§ **PASSAGE PROVIDED**:
= Beginning of Section =
First, we silenced SOCS6 expression in CD34+ cells by using a siRNA-based approach in order to establish if SOCS6 silencing might reproduce the effects of miR-494-3p overexpression. Thus, we inhibited SOCS6 expression during the first days of liquid culture, corresponding to the early stages of HSPC commitment in vitro. Immunophenotypic and morphological analysis, as well as collagen-based clonogenic assays, demonstrated that SOCS6 downregulation phenocopies the same effects on CD34+ cell differentiation observed in miR-494-3p overexpression experiments. Indeed, SOCS6 downregulation supported megakaryocytopoiesis but had no effects on myeloid or erythroid differentiation. Our results showed also that SOCS6 silencing affected both early and late stages of MK differentiation. Furthermore, we analyzed miR-494-3p and SOCS6 expression during MK differentiation of CD34+ cells. Analysis of the expression kinetics showed that miR-494-3p is upregulated while SOCS6 mRNA is downregulated when normal CD34+ cells are forced to megakaryopoiesis in vitro. Altogether, our results demonstrated that miR-494-3p acts through the downregulation of its target SOCS6 and promotes MK differentiation in vitro. Finally, to confirm that the newly described miR-494-3p/SOCS6 axis may play role in the pathogenesis of PMF, we highlighted the negative correlation between miR-494-3p and SOCS6 expression in CD34+ PMF samples. Furthermore, we demonstrated that the silencing of miR-494-3p in PMF CD34+ cells, which overexpress this miRNA, induced SOCS6 upregulation and impaired MK overproduction.
= End of Section =
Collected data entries
= Beginning of Section =
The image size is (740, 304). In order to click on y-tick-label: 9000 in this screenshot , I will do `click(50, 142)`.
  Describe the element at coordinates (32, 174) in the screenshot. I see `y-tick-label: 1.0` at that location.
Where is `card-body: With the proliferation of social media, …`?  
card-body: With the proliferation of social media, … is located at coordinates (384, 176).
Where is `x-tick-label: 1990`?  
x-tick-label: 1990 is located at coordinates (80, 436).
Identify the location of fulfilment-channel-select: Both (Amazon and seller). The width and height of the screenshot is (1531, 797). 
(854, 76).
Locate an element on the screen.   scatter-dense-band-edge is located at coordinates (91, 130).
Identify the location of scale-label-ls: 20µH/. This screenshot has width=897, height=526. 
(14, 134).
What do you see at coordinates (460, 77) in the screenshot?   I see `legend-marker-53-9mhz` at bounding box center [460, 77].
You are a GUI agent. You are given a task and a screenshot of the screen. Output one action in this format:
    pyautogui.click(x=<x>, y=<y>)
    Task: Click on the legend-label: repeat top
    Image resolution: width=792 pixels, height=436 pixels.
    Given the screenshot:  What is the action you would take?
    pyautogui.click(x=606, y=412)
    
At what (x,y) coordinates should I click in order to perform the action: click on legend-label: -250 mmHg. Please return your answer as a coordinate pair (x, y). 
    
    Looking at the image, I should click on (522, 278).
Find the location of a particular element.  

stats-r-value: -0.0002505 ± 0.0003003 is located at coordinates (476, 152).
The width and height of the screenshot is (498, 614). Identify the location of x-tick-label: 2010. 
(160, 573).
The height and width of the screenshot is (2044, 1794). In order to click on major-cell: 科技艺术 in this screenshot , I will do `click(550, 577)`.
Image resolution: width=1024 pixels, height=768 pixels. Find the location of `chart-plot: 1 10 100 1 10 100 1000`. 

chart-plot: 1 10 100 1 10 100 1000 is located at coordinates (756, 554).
= End of Section =
§ **EXERCISE DETAILS**: Continue the passage on miR-494-3p and SOCS6 in megakaryocyte differentiation, picking up after its final sentence.

§ **ANSWER**:
One of the main features characterizing the bone marrow of PMF patients is an excessive number of MKs, which have been proposed to be the key cells leading to the fibrotic phenotype through a cytokine storm [6]. Therefore, it is of primary importance to explore the biological mechanisms that drive this MK hyperplasia. Many and different somatic mutations have been reported to be carried from PMF patients, who may have complex combination of such lesions. Analysis of miRNA and mRNA expression is therefore important as it may help to find common pathways that are deregulated and shared by these subgroups of patients. Integrative analysis of aberrantly expressed miRNAs and genes in CD34+ cells and functional validation experiments highlighted a possible role for miR-494-3p and its target SOCS6 in the pathogenesis of PMF.

Overall, these data suggest that miR-494-3p/SOCS6 axis is an important player during the physiological differentiation of HSPCs due to its ability to enforce the lineage commitment decision towards megakaryocytopoiesis. Of particular interest, our results support the hypotesis that miR-494-3p altered expression in PMF CD34+ cells contributes to the development of MK hyperplasia through the downregulation of SOCS6.

MATERIALS AND METHODS

Ethics statement

Human CD34+ cells were purified upon donor’s informed written consent from umbilical cord blood samples, collected after normal deliveries, according to the institutional guidelines for discarded material.

Primary myelofibrosis CD34+ cells were isolated from the peripheral blood (PB) of 3 patients diagnosed with PMF in a typical fibrotic phase of the disease according to the recently updated World Health Organization (WHO) criteria [1]. All subjects provided informed written consent, and the study was performed under the local Institutional Review Board’s approved protocol (Florence: approval date: April 22, 2011, approval file number # 2011/ 0014777; Pavia: approval date: February 24, 2011, file number #174). The study was conducted in accordance with the Declaration of Helsinki.

Gene and miRNA expression profiles integrative analysis

Gene and miRNA expression profiles of CD34+ cells from 42 PMF and 31 healthy donors (n=15 BM, n=16 PB) were previously reported and submitted to a public repository (GEO series GSE41812 and GSE53482) [21]. Differentially expressed genes (DEGs) and miRNAs (DEMs) were here selected by using the analysis of variance (ANOVA) module included in the Partek GS package. In particular, we considered as differentially expressed all the probe sets with a fold change contrast (FC) ≥1.5 and false discovery rate (q value) <0.05 for both genes and miRNAs in the pairwise comparison of PMF vs controls.

In silico integrative analysis was performed by using QIAGEN's Ingenuity Pathway Analysis software (Ingenuity Systems; Redwood City, CA, http://www.ingenuity.com/ingenuity), as previously described [21].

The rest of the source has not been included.